---------- Data extract ----------

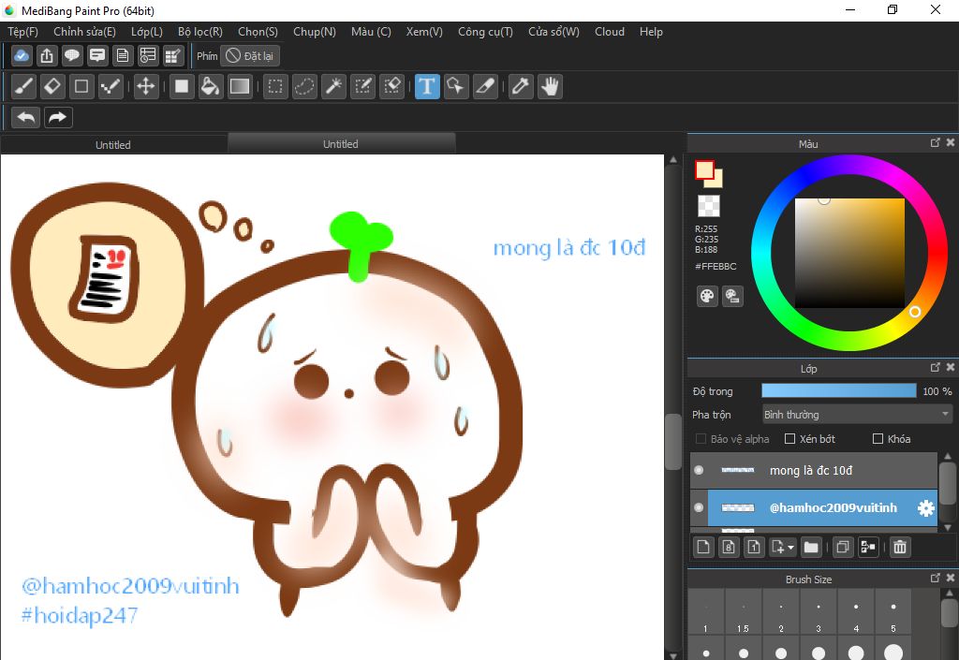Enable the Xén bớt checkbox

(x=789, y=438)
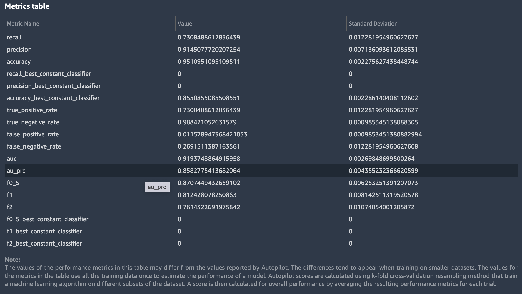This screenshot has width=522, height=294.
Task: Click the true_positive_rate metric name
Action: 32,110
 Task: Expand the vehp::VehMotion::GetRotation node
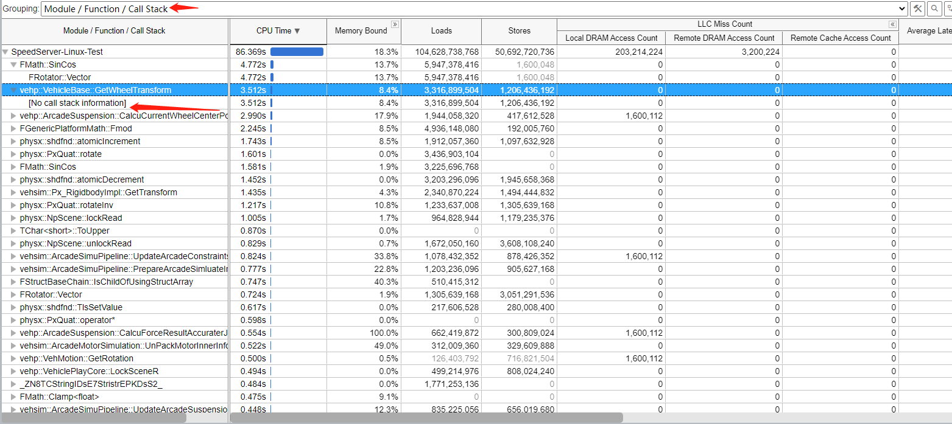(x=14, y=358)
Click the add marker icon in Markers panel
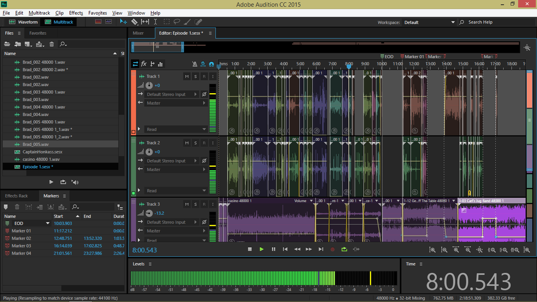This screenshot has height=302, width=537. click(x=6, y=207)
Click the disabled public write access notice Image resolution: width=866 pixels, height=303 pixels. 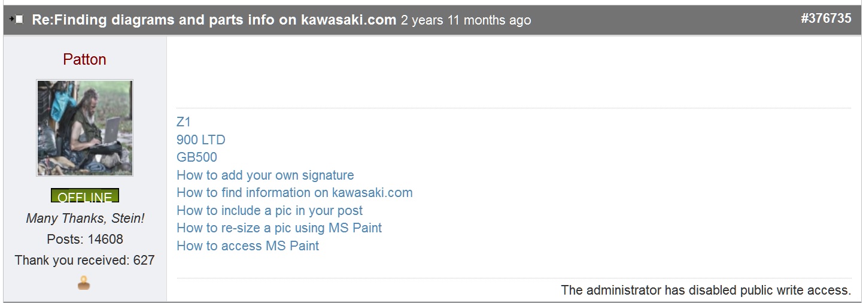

----------
---------- Data extract ----------

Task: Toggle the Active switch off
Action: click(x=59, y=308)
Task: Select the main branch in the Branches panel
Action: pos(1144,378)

----------

--- Written problem ---
Reproduce the lines starting at the line that contains "Click the add marker icon in Markers panel" and ending at the line that contains "Click the disabled", switching "notice" to "banner" and keeping everything else the same. Leave the pictures out.

--- Task output ---
Click the add marker icon in Markers panel
This screenshot has height=302, width=537. click(x=6, y=207)
Click the disabled public write access banner Image resolution: width=866 pixels, height=303 pixels. 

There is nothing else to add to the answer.